▶ **TESTO DEL DOCUMENTO**
Noi prediletti dal Padre.

Peccato, sta per finire, anzi è già finito il tempo
liturgico più corto dell’anno, il Natale,
quindici giorni per spalancare il cuore
all’inaudito di Dio, sono veramente pochi.
Salutati i Magi, cercatori di Dio,
che, seguendo la verifica delle proprie teorie
scientifiche, finiscono per incontrare Dio;
Magi che sono immagine dell’umanità che,
dopo Israele, riconosce la venuta del Messia
e che diventano l’icona di come la ricerca
della verità ci porti inevitabilmente tra le braccia
del Signore; e ritroviamo Gesù, adulto, in fila
per farsi battezzare da suo cugino Giovanni.
Peccato perdersi tutto il resto.
Perdersi i Magi che “per un’altra strada” tornano al proprio paese di origine
(l’incontro con Dio cambia definitivamente i nostri percorsi),
peccato perdersi il momento tragico della fuga in Egitto di Giuseppe e Maria,
inseguiti dal delirante re Erode.

▶ **COMPITI DA SVOLGERE**
**a.** Puoi ricopiare la riflessione sul Natale, a partire da "Peccato, sta per" e proseguendo fino a "sono veramente pochi."?
**b.** Come prosegue la riflessione sul Natale dopo l'ultima frase riportata? Scrivine il seguito.

▶ **RECORD FORNITI**
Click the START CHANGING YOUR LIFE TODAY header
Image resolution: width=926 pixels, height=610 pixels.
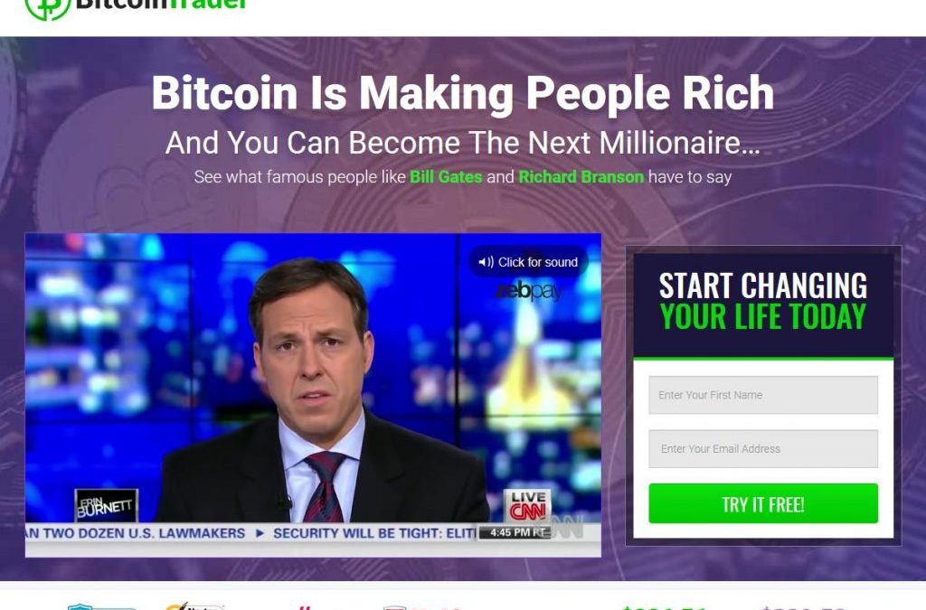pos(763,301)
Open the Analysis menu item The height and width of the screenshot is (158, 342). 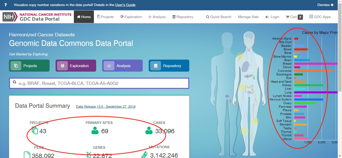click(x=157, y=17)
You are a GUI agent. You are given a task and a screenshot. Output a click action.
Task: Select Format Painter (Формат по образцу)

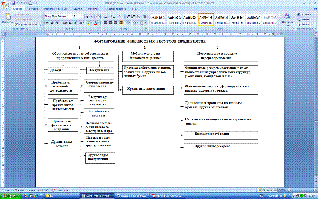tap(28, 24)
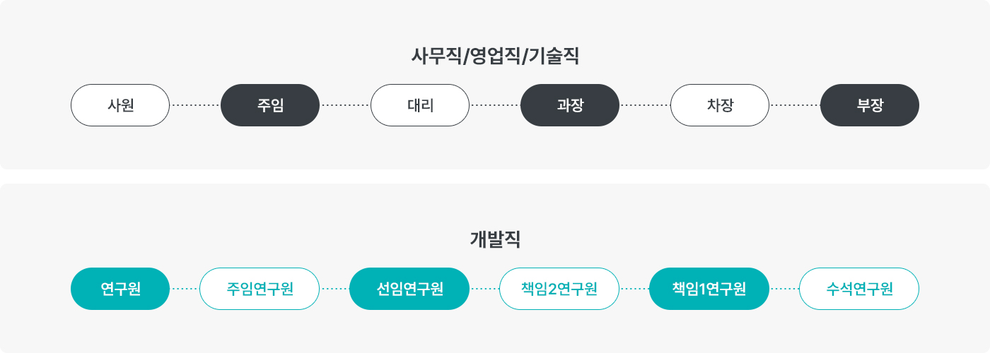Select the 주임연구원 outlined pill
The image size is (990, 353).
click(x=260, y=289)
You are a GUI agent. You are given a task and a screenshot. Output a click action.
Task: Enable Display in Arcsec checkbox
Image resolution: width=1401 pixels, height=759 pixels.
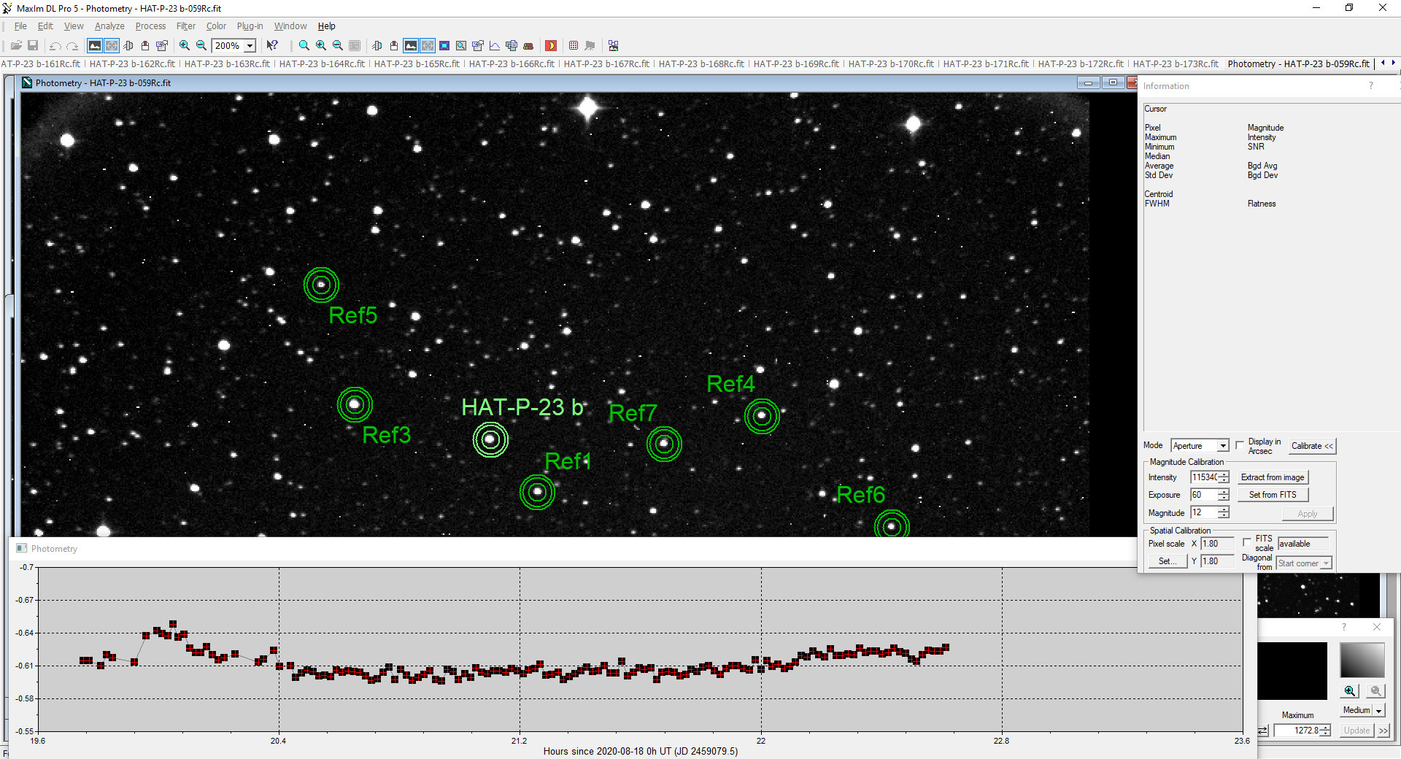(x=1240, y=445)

* * *

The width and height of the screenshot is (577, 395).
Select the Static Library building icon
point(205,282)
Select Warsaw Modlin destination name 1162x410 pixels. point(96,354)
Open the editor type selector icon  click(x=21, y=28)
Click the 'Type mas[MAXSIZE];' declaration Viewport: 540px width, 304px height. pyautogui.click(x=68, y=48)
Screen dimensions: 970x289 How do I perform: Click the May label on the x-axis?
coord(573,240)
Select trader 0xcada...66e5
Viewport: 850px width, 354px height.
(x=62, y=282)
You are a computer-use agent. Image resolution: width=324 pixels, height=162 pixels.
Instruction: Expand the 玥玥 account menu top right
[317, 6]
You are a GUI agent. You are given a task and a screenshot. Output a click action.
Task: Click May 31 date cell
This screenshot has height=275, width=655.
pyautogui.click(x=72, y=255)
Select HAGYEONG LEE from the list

▶ **RISPOSTE**
**a.**
Peccato, sta per finire, anzi è già finito il tempo
liturgico più corto dell’anno, il Natale,
quindici giorni per spalancare il cuore
all’inaudito di Dio, sono veramente pochi.

**b.**
Peccato non farla diventare una solenne festa liturgica quella precipitosa
fuga verso l’Egitto, la terra della schiavitù, per ricordare a tutti noi il valore
dell’accoglienza, Giuseppe e famiglia erano clandestini!, e per ricordarci
che riconoscere la presenza di Dio nel cuore non significa
avere la strada spianata ed esente da guai.
Peccato non dedicare almeno una domenica all’assordante silenzio di Nazaret,
quei misteriosi trent’anni di nulla (eccezion fatta per la piccola parentesi
della “cresima” di Gesù dodicenne a Gerusalemme)
che santificano le nostre piccole vite.
Seguiamo, allora, le orme dello sconosciuto falegname di Nazaret che,
solidale con noi peccatori, si mette in fila per ricevere il battesimo
di conversione, primo gesto di una condivisione che andrà ben più
lontano nel cuore di Dio, e meditiamo sul nostro battesimo.
“Tu sei il mio figlio beneamato, in te mi sono compiaciuto”,
così Marco scrive, e rivela la missione e la vera identità di Gesù.
Il salto logico, dall’Epifania al Battesimo, è solo teorico;
oggi Cristo nasce in noi attraverso il segno del battesimo,
segno che va riconosciuto, come hanno fatto i Magi.
Gesù è anzitutto “beneamato” e in lui Dio si “compiace”.
In Cristo; dice san Paolo, anche noi siamo figli, anche noi divenuti
coeredi, anch’io sono beneamato e in me il Padre si compiace.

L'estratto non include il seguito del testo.